Lagarde to announce first interest rate cut in eurozone
This Thursday, the European Central Bank (ECB) is expected to take the first step in easing its monetary policy, cutting interest rates by 25 basis points to 4.25%, almost two years after starting a tightening cycle to fight inflation, according to analysts’ opinion. . The deposit rate will drop to 3.75%.
“We were very open about the decision at the June meeting.. And we are taking a cautious approach, which would argue for a 25 basis point cut,” ECB Vice President Luis de Guindos said in an interview in late May.
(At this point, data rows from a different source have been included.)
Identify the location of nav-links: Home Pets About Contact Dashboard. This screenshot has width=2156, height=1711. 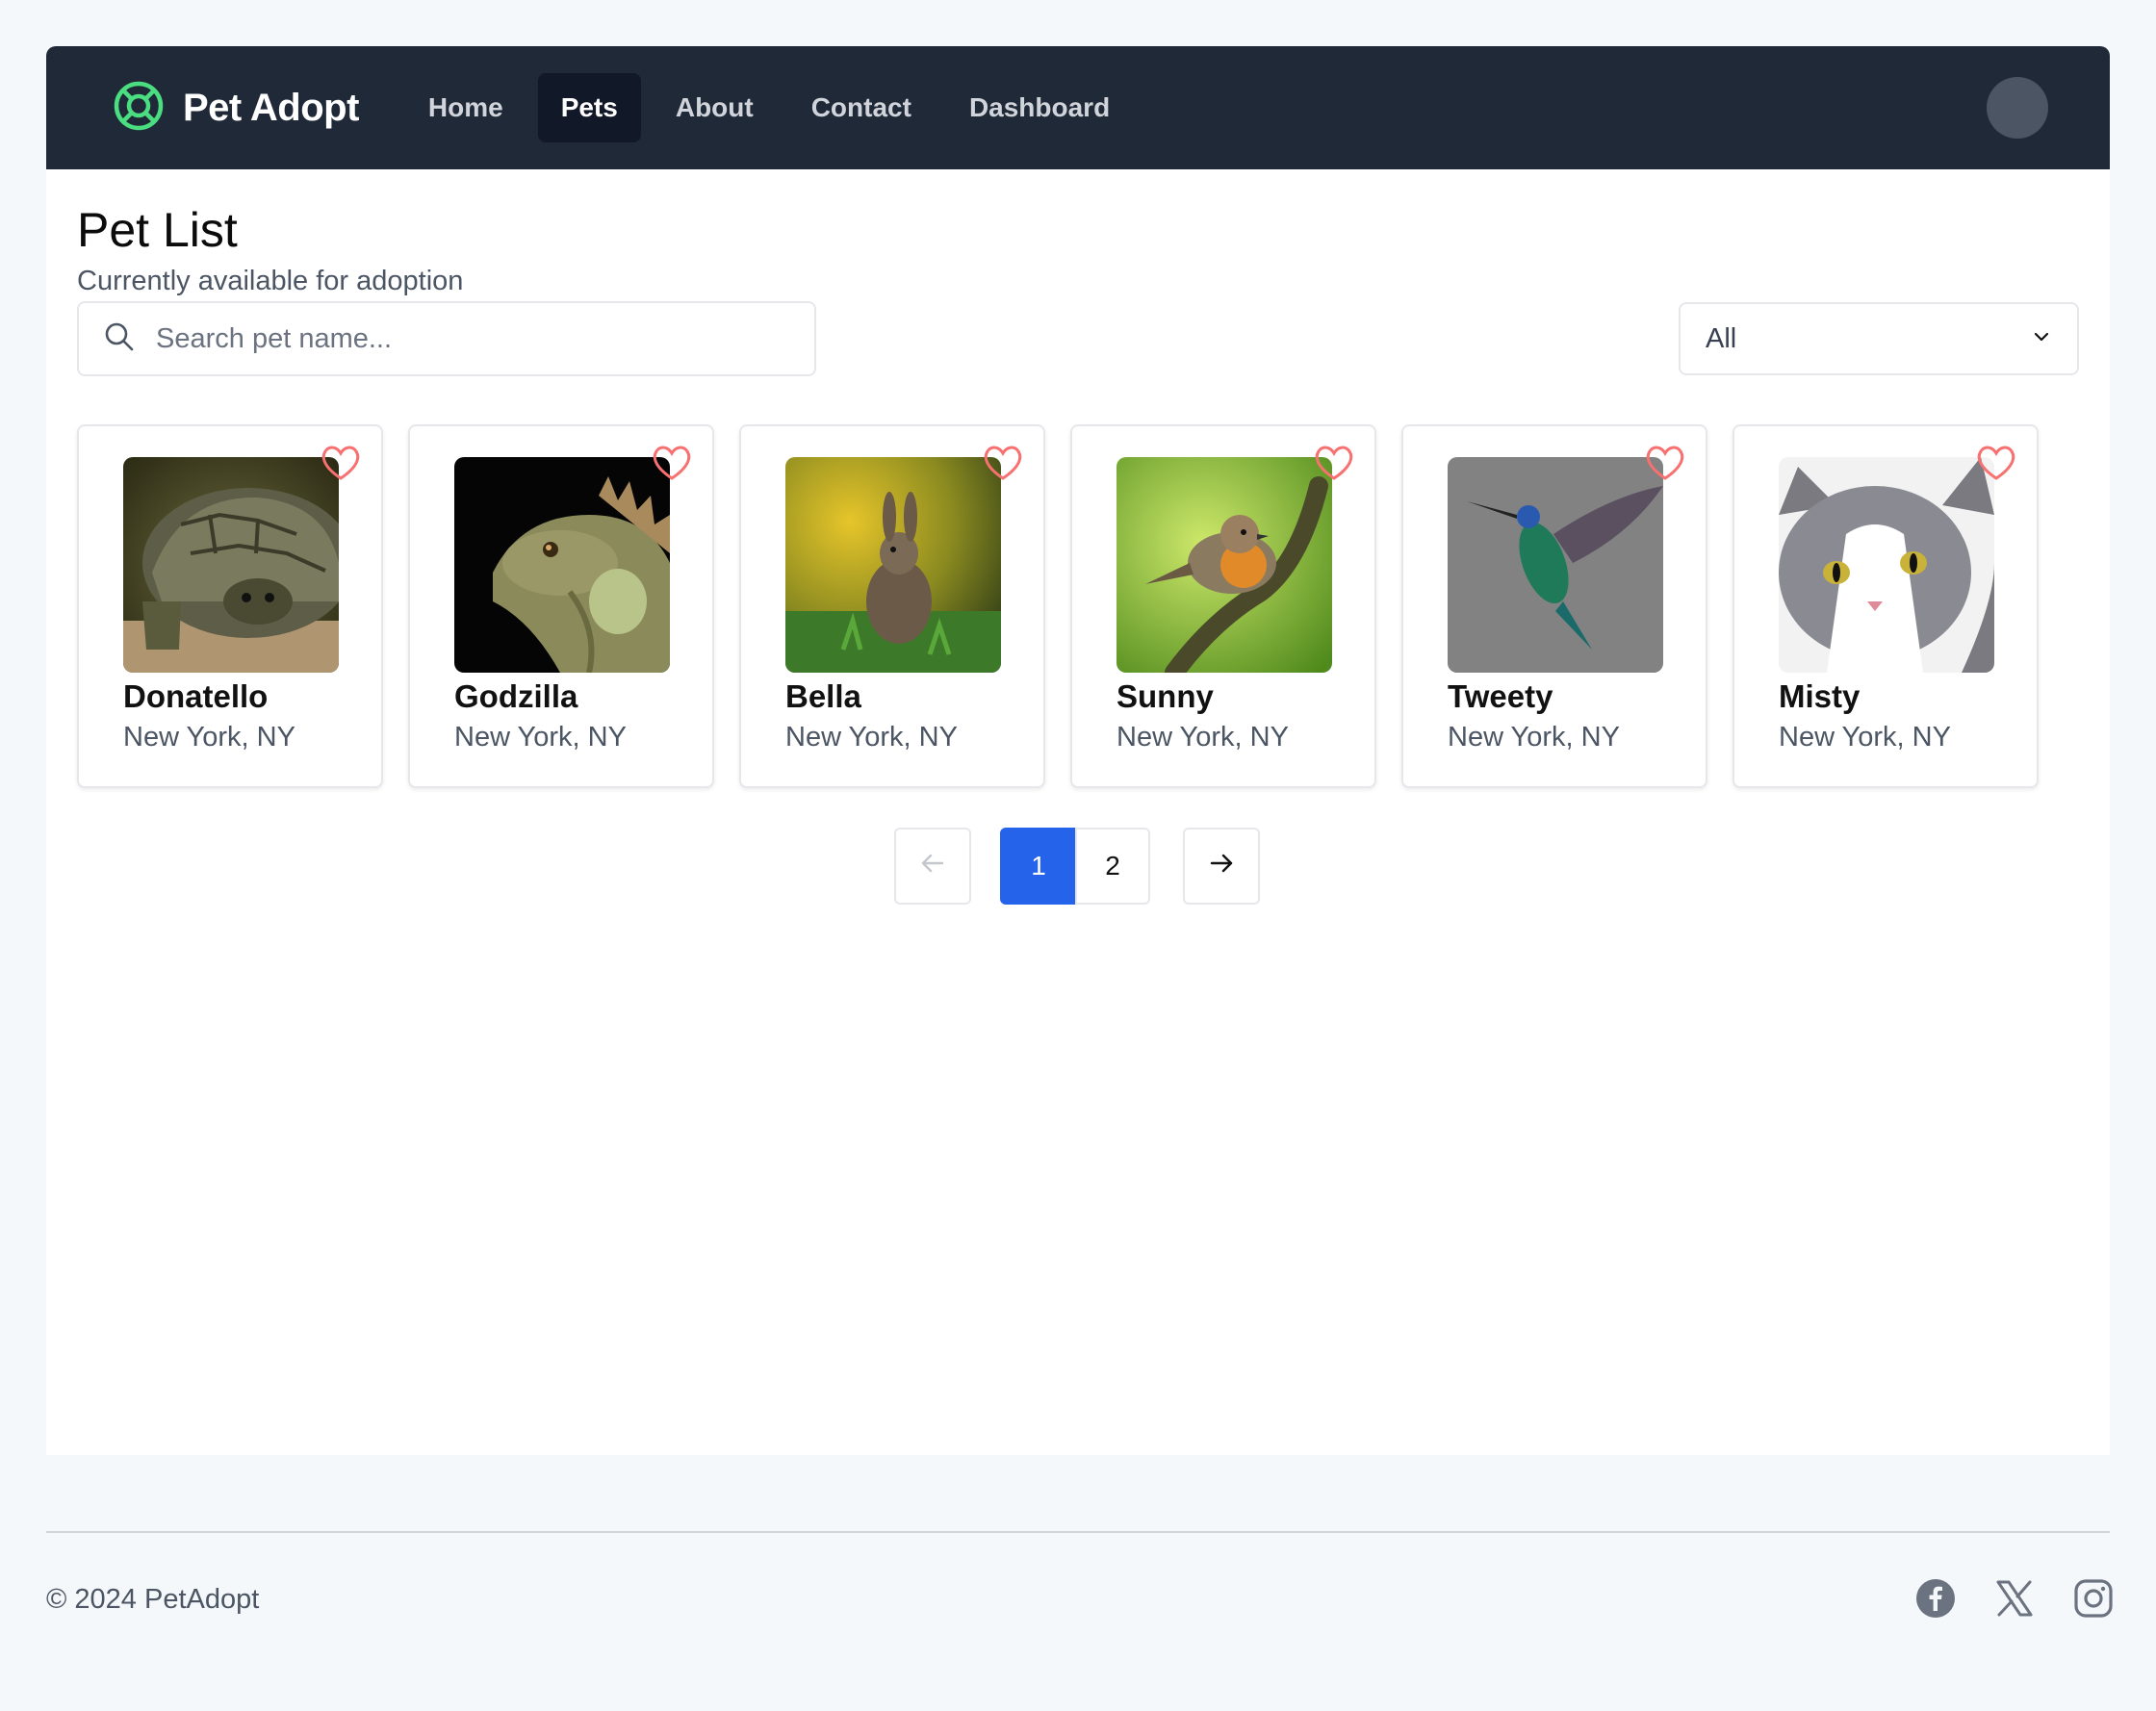
(769, 108).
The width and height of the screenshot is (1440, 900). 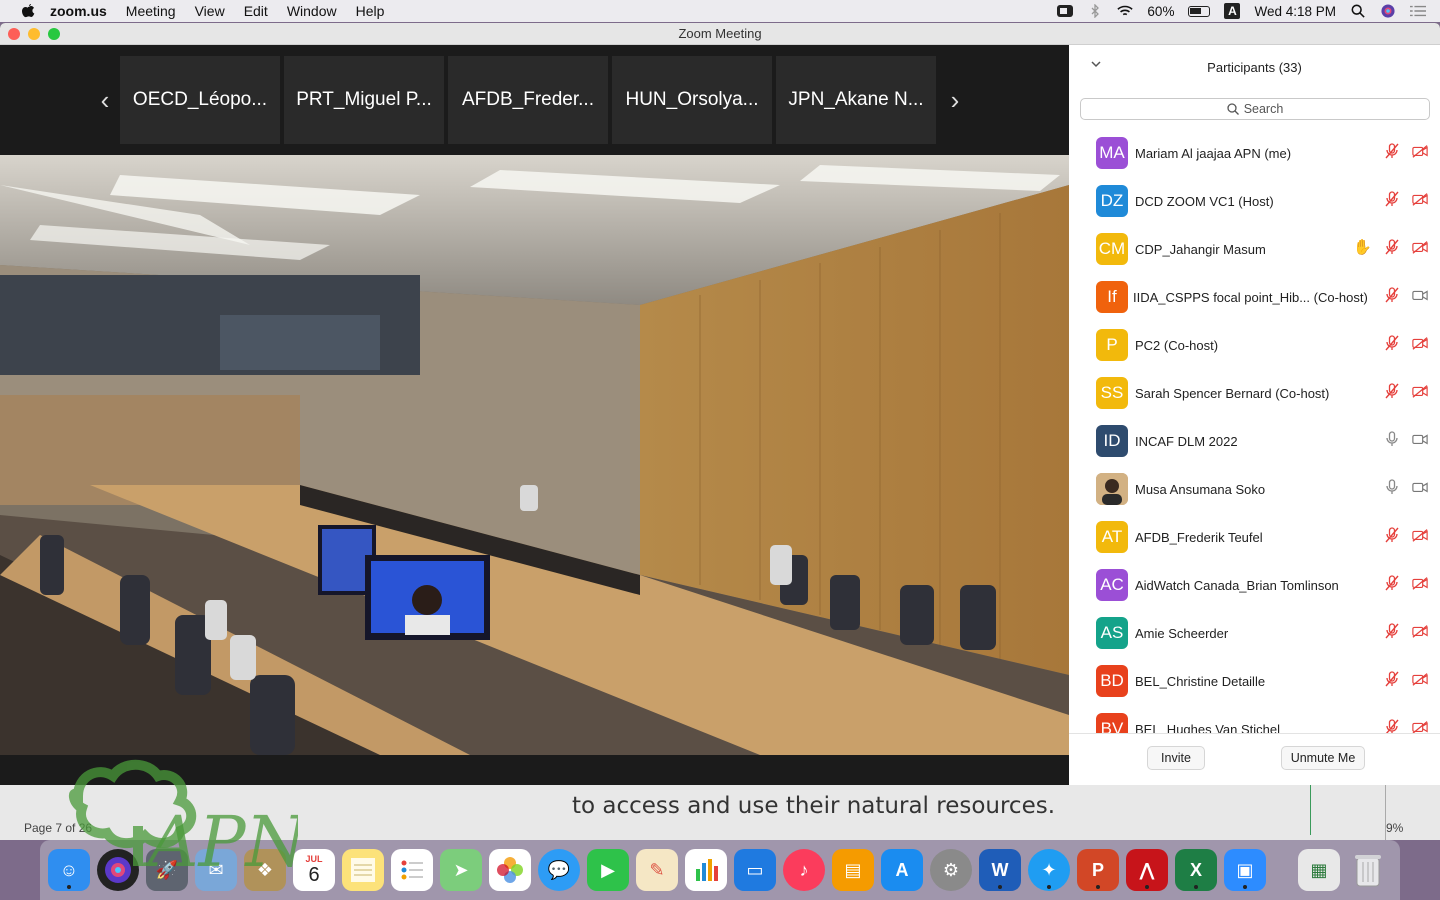 I want to click on word-icon: W, so click(x=1000, y=870).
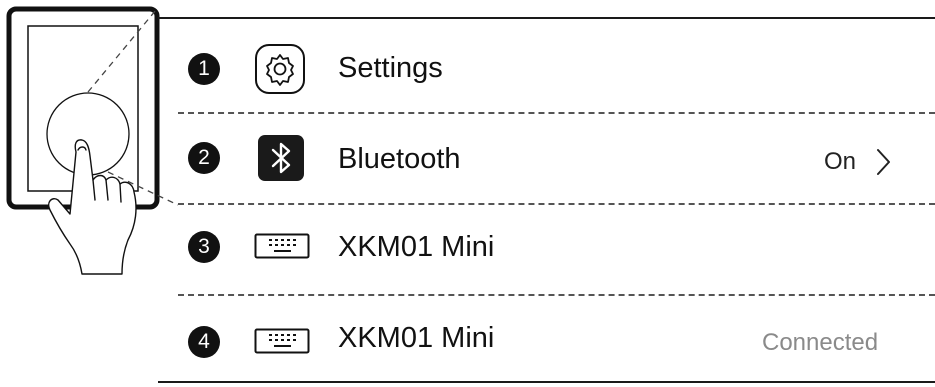 This screenshot has height=387, width=935. I want to click on row-label: Bluetooth, so click(400, 159).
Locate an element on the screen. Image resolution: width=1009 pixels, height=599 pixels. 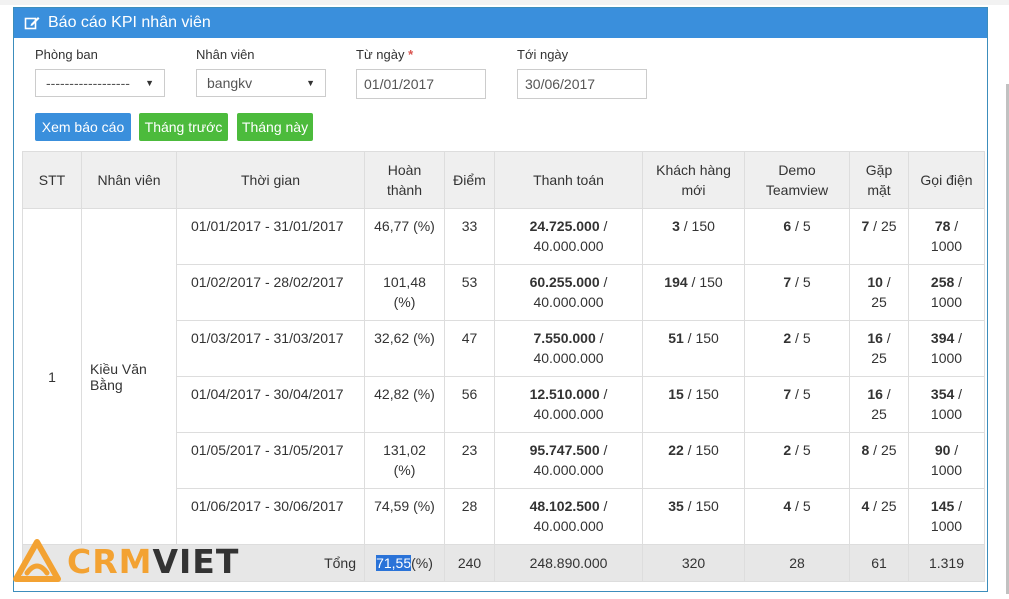
period-cell: 01/04/2017 - 30/04/2017 is located at coordinates (270, 404).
Both analysts and the market are discounting this decline in rates, which now stand at 4.5%, while the credit line (the rate at which banks lend overnight) is 4.75% and the deposit rate, which rewards excess overnight reserves – at 4%. .
If analysts’ expectations and what the ECB has implied in recent months are confirmed, it will be the first rate cut since March 2016, when the price of money fell from 0.05% to 0%. The central bank subsequently cut the deposit rate by 10 basis points to -0.5% in September 2019.
Doubts about next steps
The ECB’s decision comes after eurozone inflation rose by two-tenths in May from April to 2.6%, with the base rate – excluding energy and fresh food – rising to 2.6% ( 0.9%).
Additionally, contract wages in the eurozone rose 4.69% in the first quarter and GDP emerged from a technical recession, although it rose just 0.3% between January and March, leaving analysts hesitant about the way forward.
“The main thing is not this week’s rate cut, but what the ECB’s path will be at next meetings,” said Cristina Gavin, head of fixed income at Ibercaja Gestión.